Often, Nelson isn’t even sure why a song is moving him while he’s writing it. There have been times where he’s written from a place of pure catharsis, sure, but most of the time, he’s just following impulses. “Sometimes I’ll have lyrics that will just come out that I don’t entirely understand. But it’s a feeling that I have. And then down the track, I’ll listen to it and be like, ‘Oh wow, that’s what that meant to me.’ Sometimes it is very obviously about something, and other times it is really cathartic without realising it.”

That kind of invisible therapy came to a head during the writing of Bats, the second Cub Sport record. Nelson was writing what he thought were innocuous songs about his life and his feelings, only to discover, in retrospect, that they were all songs of adoration, directed towards his bandmate and now husband Sam “Bolan” Netterfield.

“I was writing all these songs about Bolan and I. And I genuinely was convinced that I was writing about something that wasn’t personal. And he was listening to those songs and he knew exactly what was going on. It’s what gave him the courage to tell me how he felt. I felt all of that came from my subconscious before I was ready to acknowledge it.”

Which to someone else might be scary, maybe – this knowledge that your artistic whims are not entirely under your control. But not for Nelson. “I’ve adjusted to it,” he says. “It’s kind of just the way that I work as a writer. I’m very revealing. It is what it is.”

These days, Nelson is looking to keep things uncharacteristically low-key. After a long period of touring and recording, he’s shifting into a recuperative mode, writing whenever he has spare time. “This week and next week are the first times that I haven’t had shows or that I’ve had to be flying for in a really long time,” he says. “So I have been spending a good amount of time in my home studio.

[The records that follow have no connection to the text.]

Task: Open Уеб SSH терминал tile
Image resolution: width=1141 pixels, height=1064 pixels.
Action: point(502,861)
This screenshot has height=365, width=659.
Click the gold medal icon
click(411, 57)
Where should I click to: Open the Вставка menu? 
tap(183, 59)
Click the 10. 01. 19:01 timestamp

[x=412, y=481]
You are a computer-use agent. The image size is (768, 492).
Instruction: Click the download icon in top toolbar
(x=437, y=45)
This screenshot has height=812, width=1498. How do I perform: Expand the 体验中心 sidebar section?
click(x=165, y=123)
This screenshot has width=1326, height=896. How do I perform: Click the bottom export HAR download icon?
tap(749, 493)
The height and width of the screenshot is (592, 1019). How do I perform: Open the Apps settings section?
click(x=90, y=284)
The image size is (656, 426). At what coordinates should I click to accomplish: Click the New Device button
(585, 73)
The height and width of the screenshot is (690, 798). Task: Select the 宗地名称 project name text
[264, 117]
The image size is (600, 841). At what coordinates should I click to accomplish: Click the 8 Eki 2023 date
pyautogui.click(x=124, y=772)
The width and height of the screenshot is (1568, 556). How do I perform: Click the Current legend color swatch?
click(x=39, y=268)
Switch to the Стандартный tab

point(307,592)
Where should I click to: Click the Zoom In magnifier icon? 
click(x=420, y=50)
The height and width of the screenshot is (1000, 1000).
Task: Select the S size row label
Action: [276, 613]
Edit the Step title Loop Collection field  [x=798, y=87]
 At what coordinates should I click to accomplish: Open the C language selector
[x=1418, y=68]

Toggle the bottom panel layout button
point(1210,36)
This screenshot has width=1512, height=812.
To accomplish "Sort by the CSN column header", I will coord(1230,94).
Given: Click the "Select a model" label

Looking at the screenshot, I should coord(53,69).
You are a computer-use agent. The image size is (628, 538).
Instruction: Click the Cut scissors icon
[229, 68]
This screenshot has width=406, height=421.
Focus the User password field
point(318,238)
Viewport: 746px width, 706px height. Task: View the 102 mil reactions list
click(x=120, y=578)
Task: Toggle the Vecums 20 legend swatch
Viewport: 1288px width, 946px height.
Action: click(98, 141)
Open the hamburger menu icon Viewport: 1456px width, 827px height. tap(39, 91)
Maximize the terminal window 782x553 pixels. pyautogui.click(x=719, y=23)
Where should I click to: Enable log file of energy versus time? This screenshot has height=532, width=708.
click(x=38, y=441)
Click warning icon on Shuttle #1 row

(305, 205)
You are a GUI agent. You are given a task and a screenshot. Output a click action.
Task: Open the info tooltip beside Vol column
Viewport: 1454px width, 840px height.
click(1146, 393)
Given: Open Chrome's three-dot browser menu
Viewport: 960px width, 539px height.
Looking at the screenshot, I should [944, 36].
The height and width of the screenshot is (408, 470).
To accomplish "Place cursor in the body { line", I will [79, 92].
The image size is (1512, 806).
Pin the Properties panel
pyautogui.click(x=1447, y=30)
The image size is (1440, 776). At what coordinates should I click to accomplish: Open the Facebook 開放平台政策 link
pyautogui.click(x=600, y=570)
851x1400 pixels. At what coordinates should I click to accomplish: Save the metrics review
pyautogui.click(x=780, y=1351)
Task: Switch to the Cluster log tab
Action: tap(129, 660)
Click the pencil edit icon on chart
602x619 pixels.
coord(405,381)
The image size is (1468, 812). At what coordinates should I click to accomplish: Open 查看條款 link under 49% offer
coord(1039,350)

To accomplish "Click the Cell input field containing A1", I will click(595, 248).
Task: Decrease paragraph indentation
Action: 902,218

Bolan and I have been trying to stick to a little daily schedule.”

Of course, that period of rest and relaxation will be pretty short-lived; Cub Sport’s headlining spot at Brisbane Festival is on the horizon, and Nelson is amped. “I’m really excited about it. I just saw the full line-up. I’m big fans of [so many of the acts].” But for now, Nelson is taking a little time for himself. Oh, and his taxes.